A few weeks ago I attended the Assemblies and Societies Conference in Denver (I know, long commute to this one-cry me a river) and one of the leading topics was practices being bought by hospitals and how does MGMA best react to this phenomenon. I kept thinking about this topic more than the others-because it make me go hmmm. Practices and physicians being bought and hired by hospitals. Hmmm. Why? Why would the hospitals want to go down this road? And what makes a hospital more knowledgeable in running a hospitalist practice (or any other specialty) than, uh, me?
I suppose if we picked it apart like a good pulled pork sandwich, we would see all of the elements of the CMPE exam, but there is more to it than that. Are these practices being run poorly, or does it give the hospitals the control in staffing they so desparately need right to support accreditation, etc.?

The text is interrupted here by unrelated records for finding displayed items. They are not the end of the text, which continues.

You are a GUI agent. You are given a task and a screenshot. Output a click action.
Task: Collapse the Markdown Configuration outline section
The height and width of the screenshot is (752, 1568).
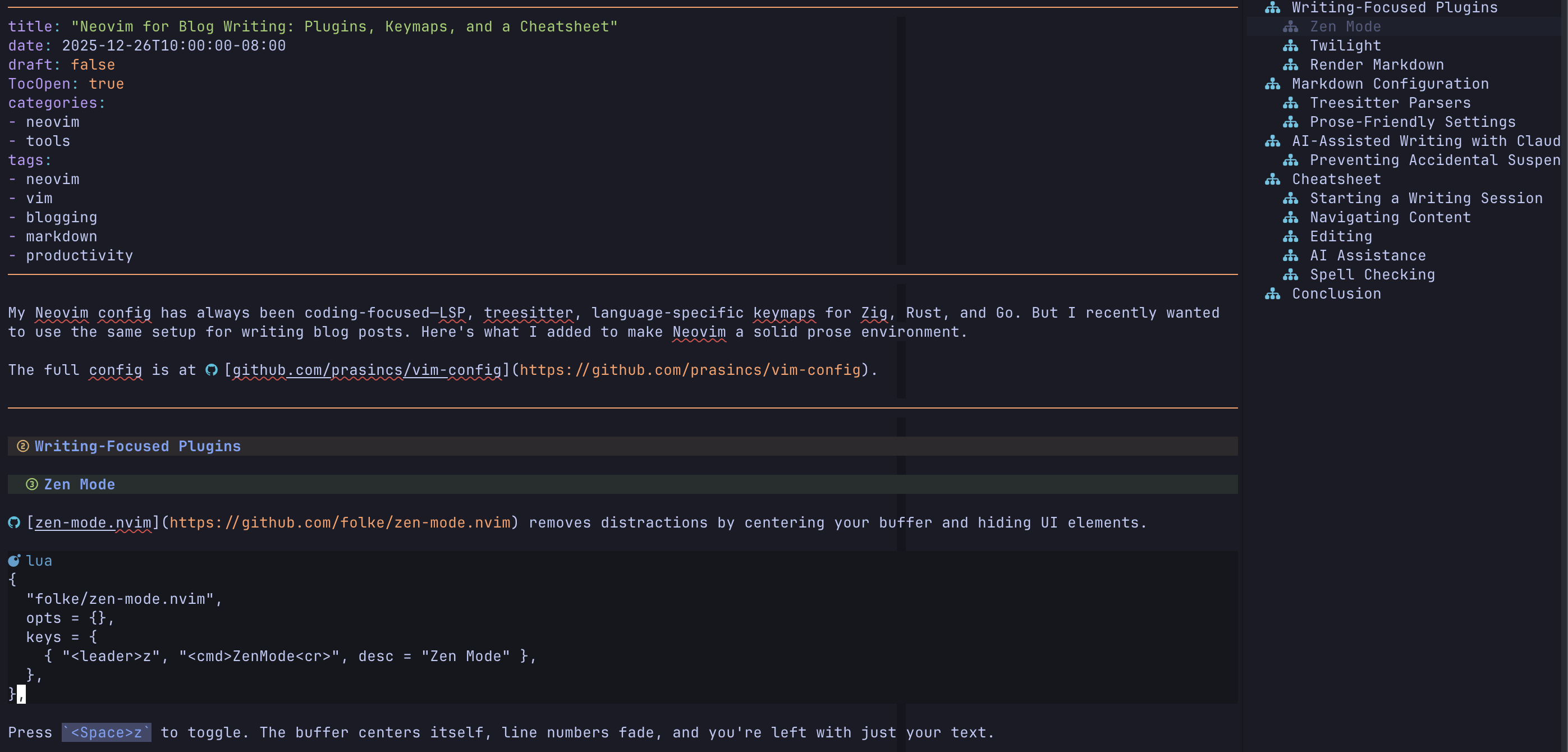click(1273, 84)
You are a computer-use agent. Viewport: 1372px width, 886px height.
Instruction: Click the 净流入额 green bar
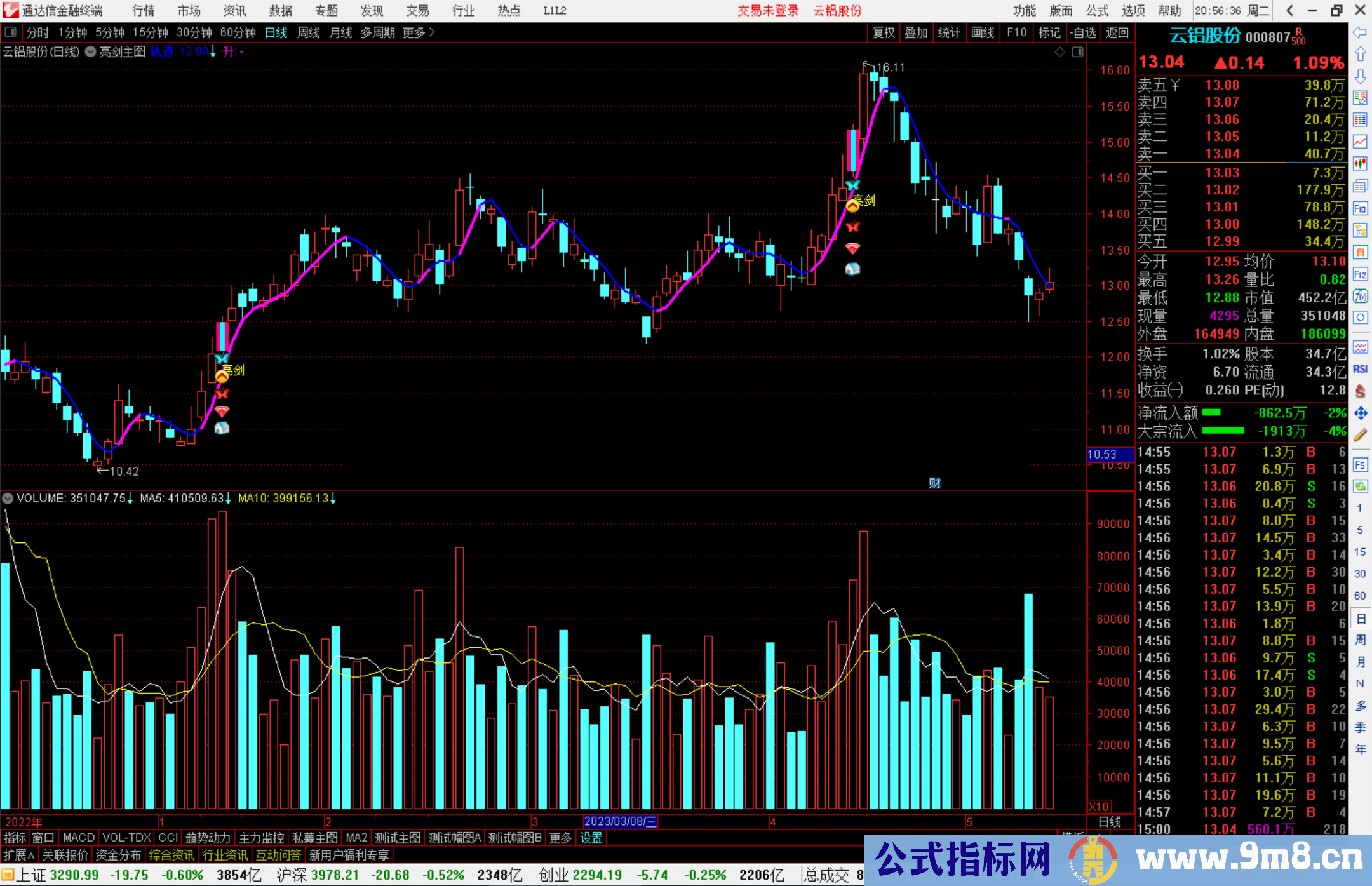point(1211,413)
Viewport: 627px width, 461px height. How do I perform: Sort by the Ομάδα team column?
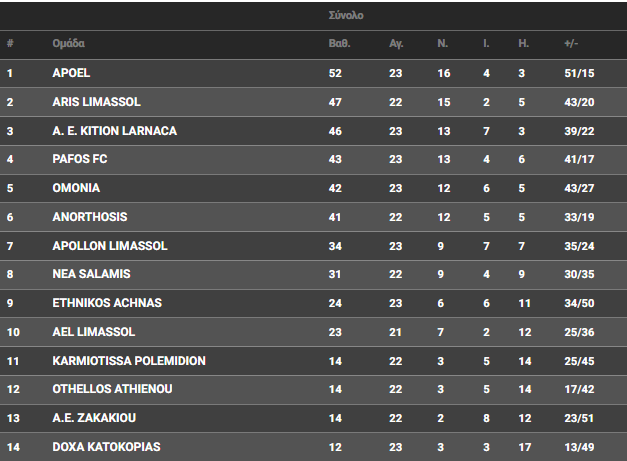(x=68, y=43)
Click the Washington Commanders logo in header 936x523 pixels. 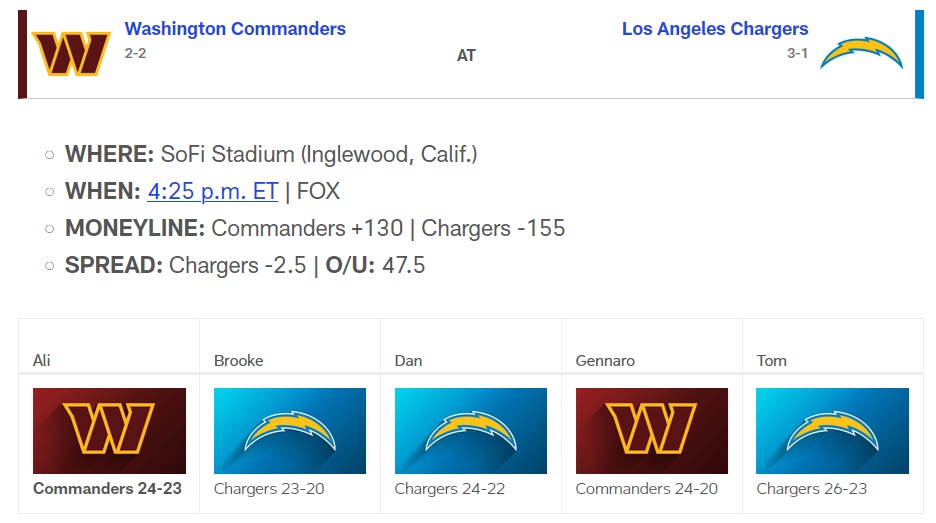pos(71,54)
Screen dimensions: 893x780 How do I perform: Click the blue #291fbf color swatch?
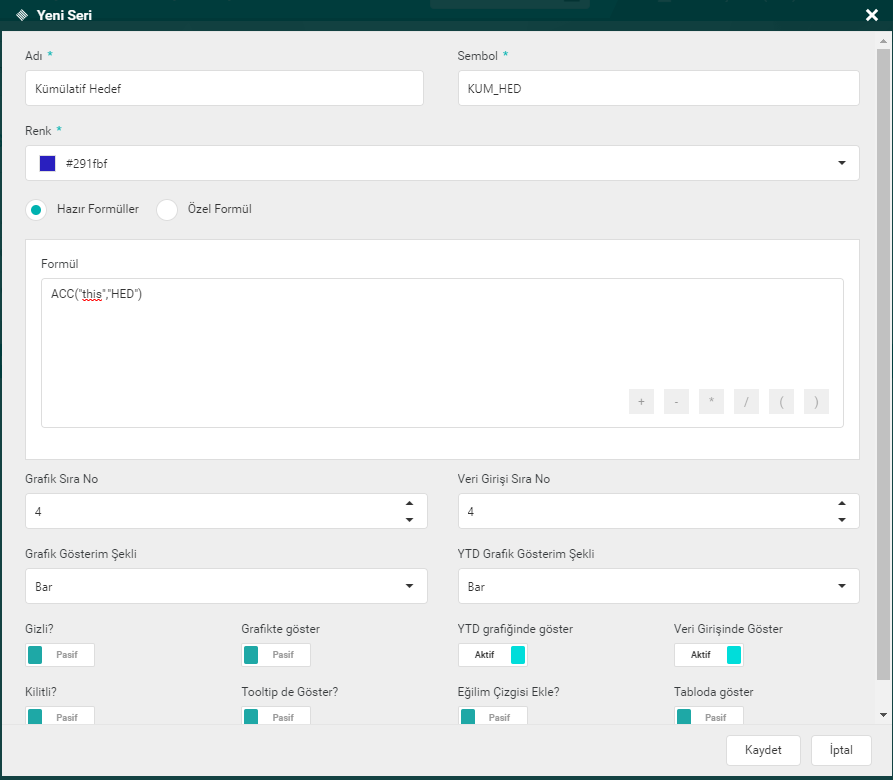click(x=47, y=163)
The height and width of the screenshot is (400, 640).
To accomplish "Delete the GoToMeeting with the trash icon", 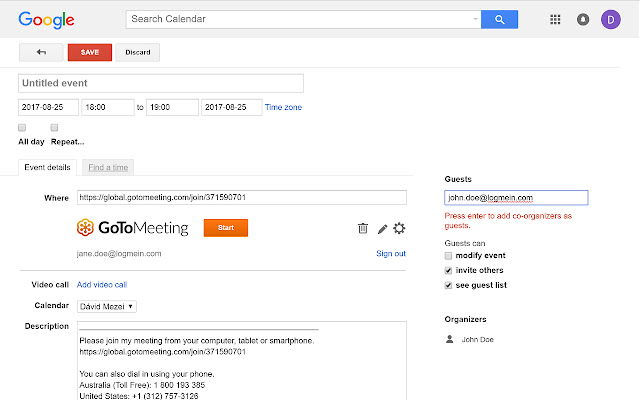I will tap(363, 228).
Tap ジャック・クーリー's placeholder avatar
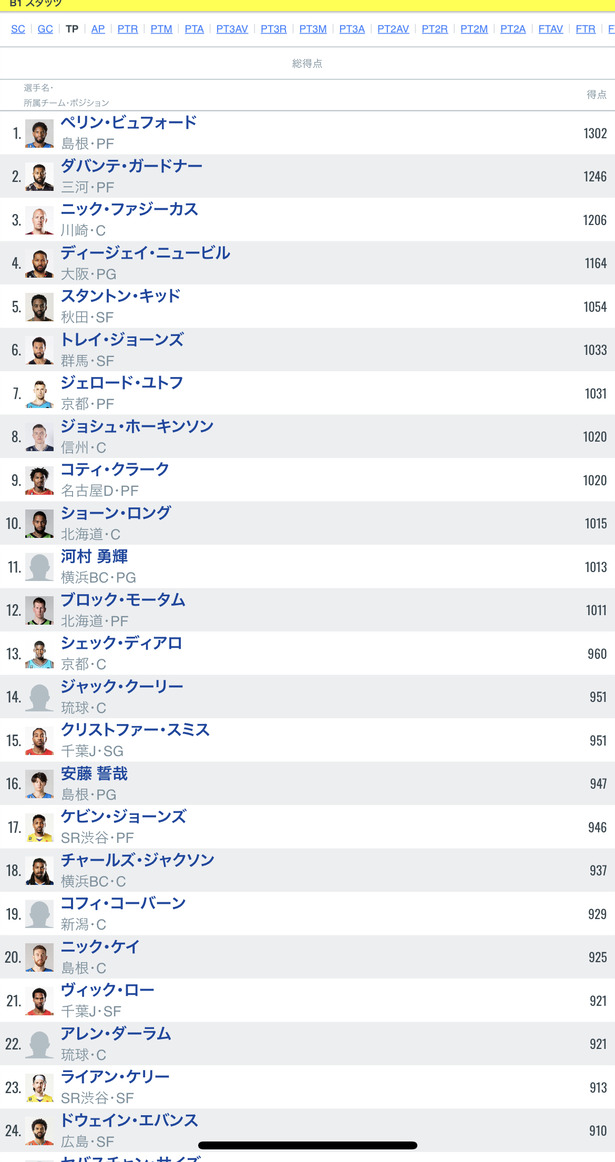This screenshot has width=615, height=1162. pyautogui.click(x=39, y=697)
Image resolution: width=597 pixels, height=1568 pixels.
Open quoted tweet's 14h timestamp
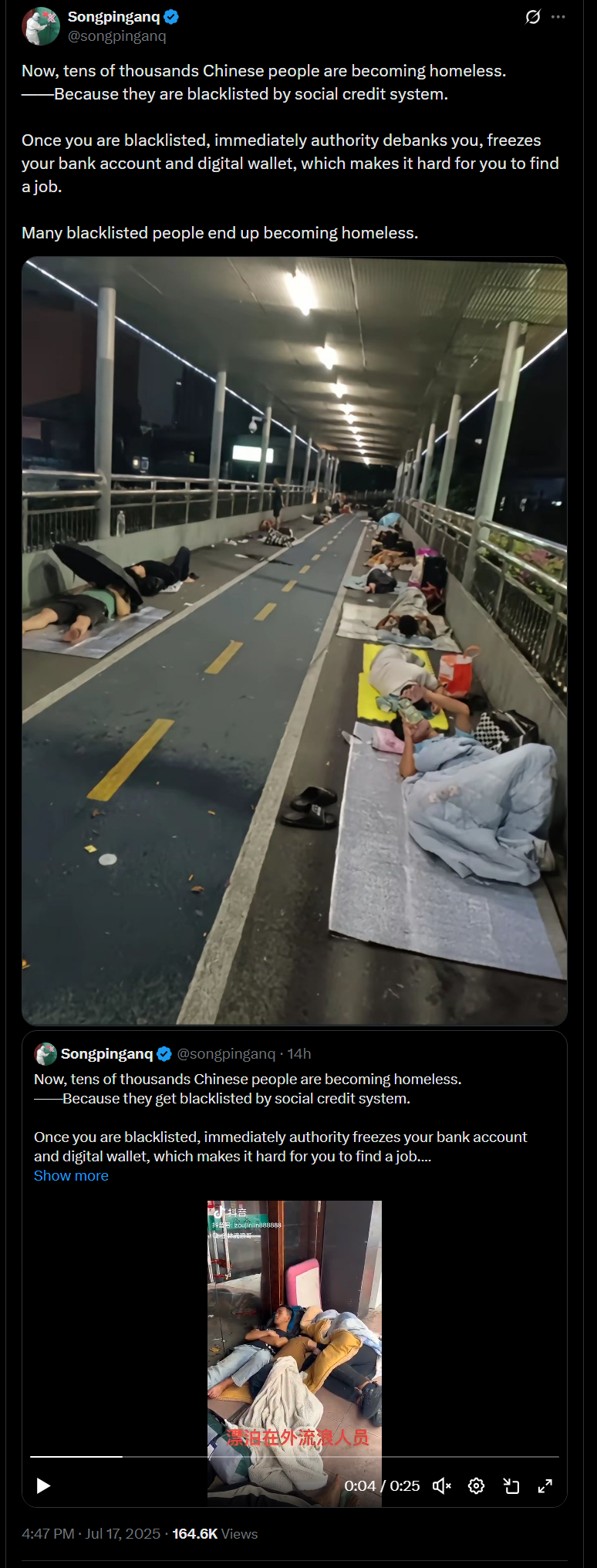299,1054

I know that there are physicians that would rather have a "turn-key" operation where they show up for work and do not want to take part in the obligation of running a business or dealing with a grumpy administrator who just doesn't get around to taking her vacation more regularly (not, me of course) so that she is refreshed instead of heading to the roof and contemplating the "jump". Is this is the majority of physicians and how sweet is the deal? From a hospitalist staffing perspective who would set the rules of the game in terms of hand offs and communication. You see, I see many cons to hospital-owned physicians and believe that the check and balance between the hospital and physician is a necessary one. Perhaps I am in the minority.
So, to answer MGMA's query to how best to respond to this hospital-owned phenomena just do like the rest of us medical administrative exec's...no business plans past 18 months!